Degrees of Freedom in Statistics and Mathematics

In statistics, the degrees of freedom are used to define the number of independent quantities that can be assigned to a statistical distribution. This number typically refers to a positive whole number that indicates the lack of restrictions on a person's ability to calculate missing factors from statistical problems.

Degrees of freedom act as variables in the final calculation of a statistic and are used to determine the outcome of different scenarios in a system, and in math degrees of freedom define the number of dimensions in a domain that is needed to determine the full vector.

To illustrate the concept of a degree of freedom, we will look at a basic calculation concerning the sample mean, and to find the mean of a list of data, we add all of the data and divide by the total number of values.

An Illustration with a Sample Mean

For a moment suppose that we know the mean of a data set is 25 and that the values in this set are 20, 10, 50, and one unknown number. The formula for a sample mean gives us the equation (20 + 10 + 50 + x)/4 = 25, where x denotes the unknown, using some basic algebra, one can then determine that the missing number, x, is equal to 20.

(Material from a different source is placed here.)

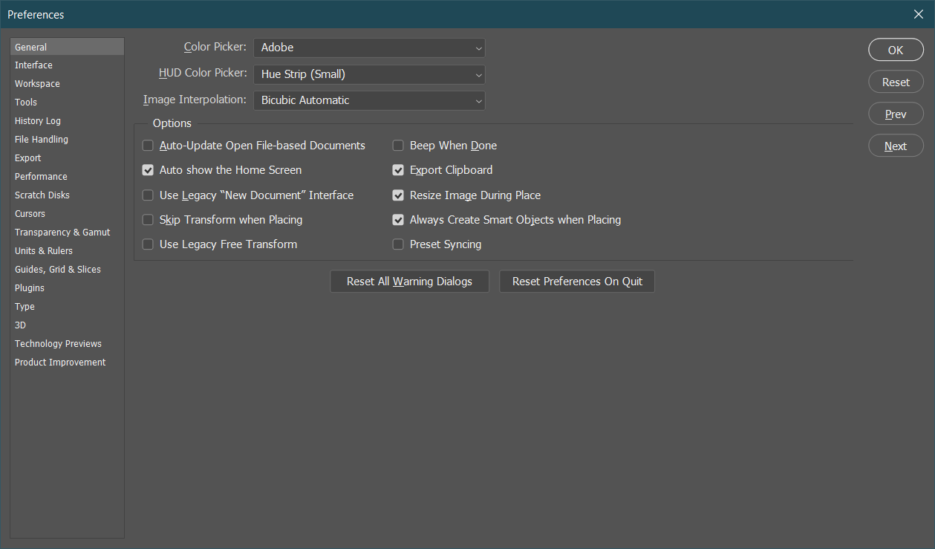Disable Resize Image During Place
Screen dimensions: 935x549
[398, 195]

Let's alter this scenario slightly. Again we suppose that we know the mean of a data set is 25. However, this time the values in the data set are 20, 10, and two unknown values. These unknowns could be different, so we use two different variables, x, and y, to denote this. The resulting equation is (20 + 10 + x + y)/4 = 25. With some algebra, we obtain y = 70- x. The formula is written in this form to show that once we choose a value for x, the value for y is completely determined. We have one choice to make, and this shows that there is one degree of freedom.

Now we'll look at a sample size of one hundred. If we know that the mean of this sample data is 20, but do not know the values of any of the data, then there are 99 degrees of freedom. All values must add up to a total of 20 x 100 = 2000. Once we have the values of 99 elements in the data set, then the last one has been determined.

Student t-score and Chi-Square Distribution

Degrees of freedom play an important role when using the Student t-score table. There are actually several t-score distributions. We differentiate between these distributions by use of degrees of freedom.

Here the probability distribution that we use depends upon the size of our sample. If our sample size is n, then the number of degrees of freedom is n-1. For instance, a sample size of 22 would require us to use the row of the t-score table with 21 degrees of freedom.

The use of a chi-square distribution also requires the use of degrees of freedom. Here, in an identical manner as with the t-score distribution, the sample size determines which distribution to use. If the sample size is n, then there are n-1 degrees of freedom.